Acadalus, The $5,000 Self-Leveling Tripod Head

acadalus

Dr. Carl Koch was sick of fiddling with his tripod to get his camera level, so he spent the next four years inventing and designing the Acadalus, a self-leveling tripod head. Instead of adjusting knobs and levers until the little spirit-level bubble sits obediently between its lines, you just pop the camera onto the Acadalus and wait a couple seconds.

Modeled on an airplane flight-simulator, an inclinometer measures just where the head is and then uses stepper-motors to acquire a level-plane. Further adjustment can be made manually by using the D-pad like buttons on the side.
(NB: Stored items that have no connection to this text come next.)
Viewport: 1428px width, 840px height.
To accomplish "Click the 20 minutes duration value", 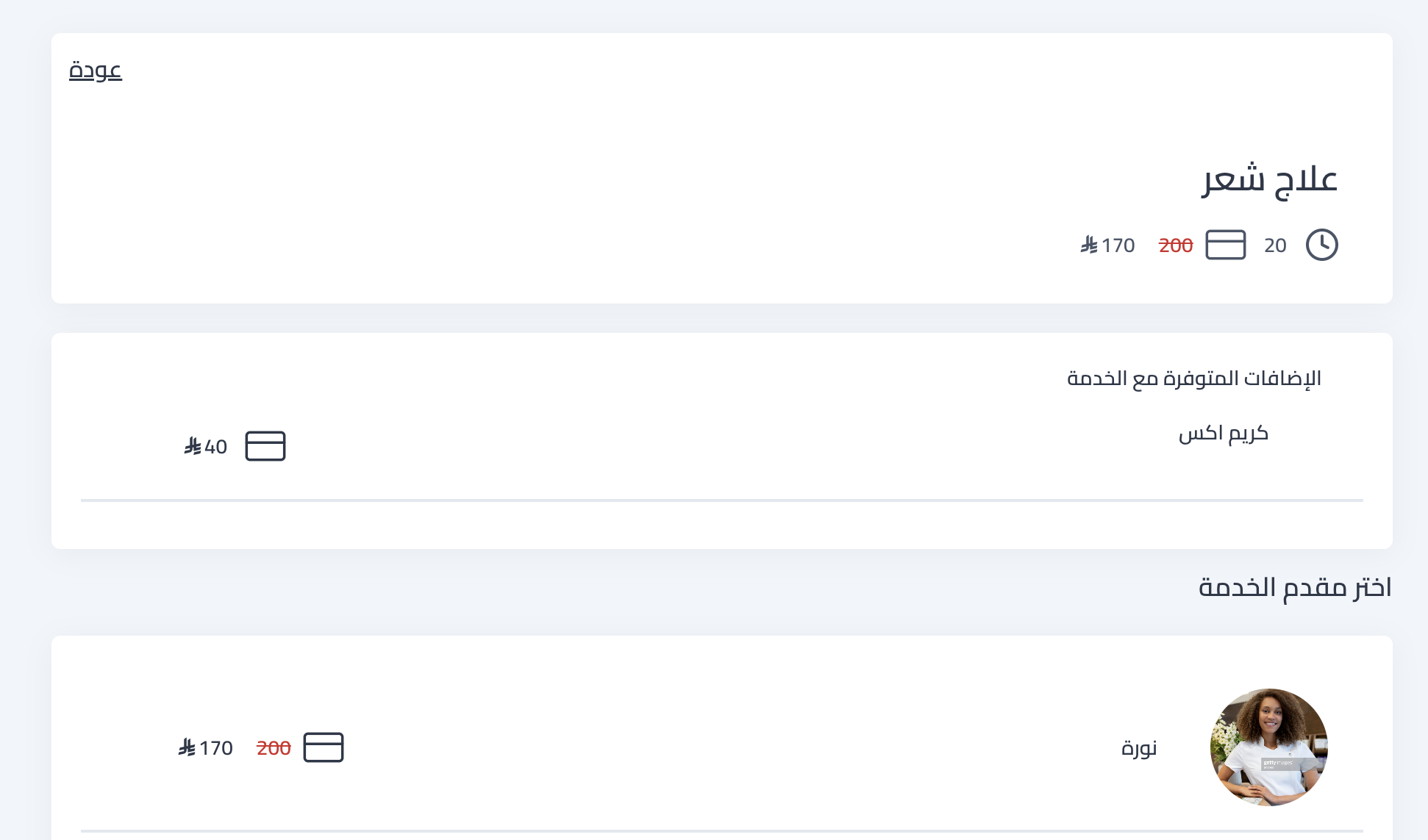I will (x=1275, y=245).
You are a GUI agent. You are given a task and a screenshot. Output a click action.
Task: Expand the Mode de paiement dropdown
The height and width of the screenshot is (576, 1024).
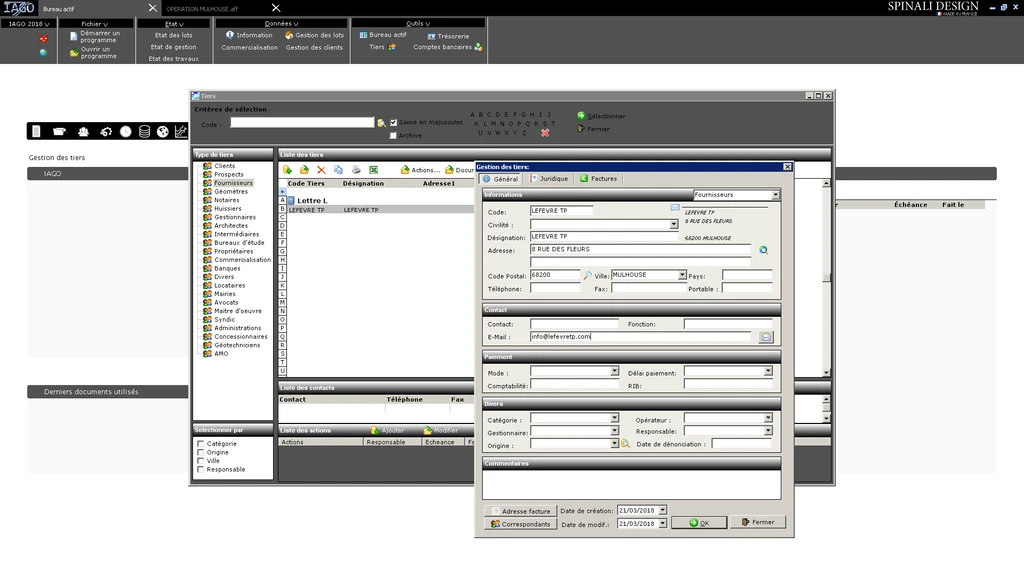(x=614, y=372)
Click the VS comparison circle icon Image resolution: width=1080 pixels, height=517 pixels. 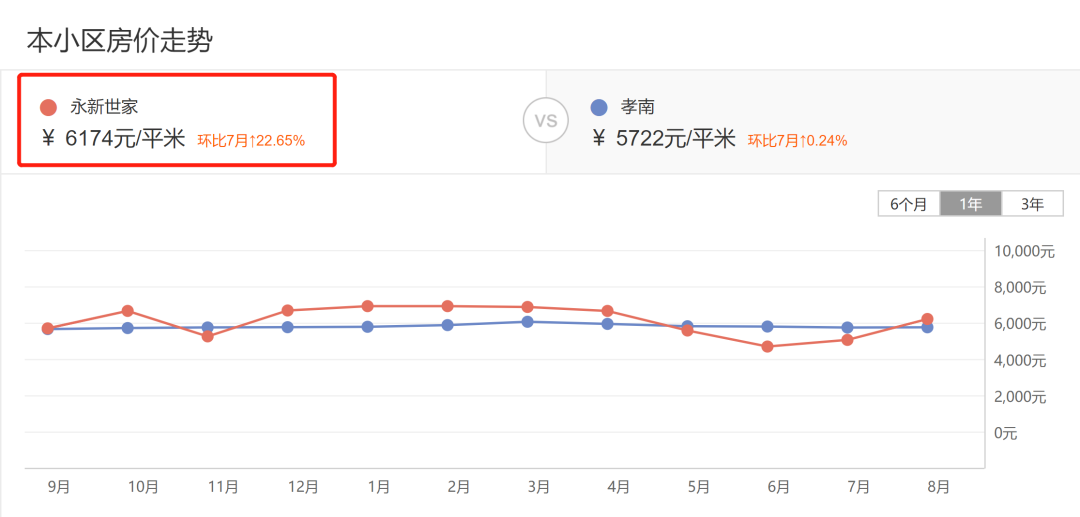click(545, 121)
The Acadalus can be used in the studio, plugged into the mains, or you can hook up the 2800 mAH 18.5 V lithium ion battery which should last you for a day of shooting (or two hours of continual use if you are, we suppose, on a ship yawing and rolling in a stormy sea).

So how much is this five-pound, Swiss-made behemoth? A whopping $5,000 for the studio kit, plus another $500 if you want the battery and charger. If you need both the power cable and the battery option, you’re looking at yet another $100, nickel-and-diming you up to $5,600. No wonder the PDN article which led us to the Acadalus shows it supporting the Leica S2, a camera that costs $26,000 body-only.

I don’t know about you, but I’d be willing to spend a lot of hours in Lightroom using the crop tool to level my drunken, off-kilter snaps before I’d drop this cash, but I imagine that there may be somebody out there who really, really needs a level camera. Good luck if your subject is wonky, though.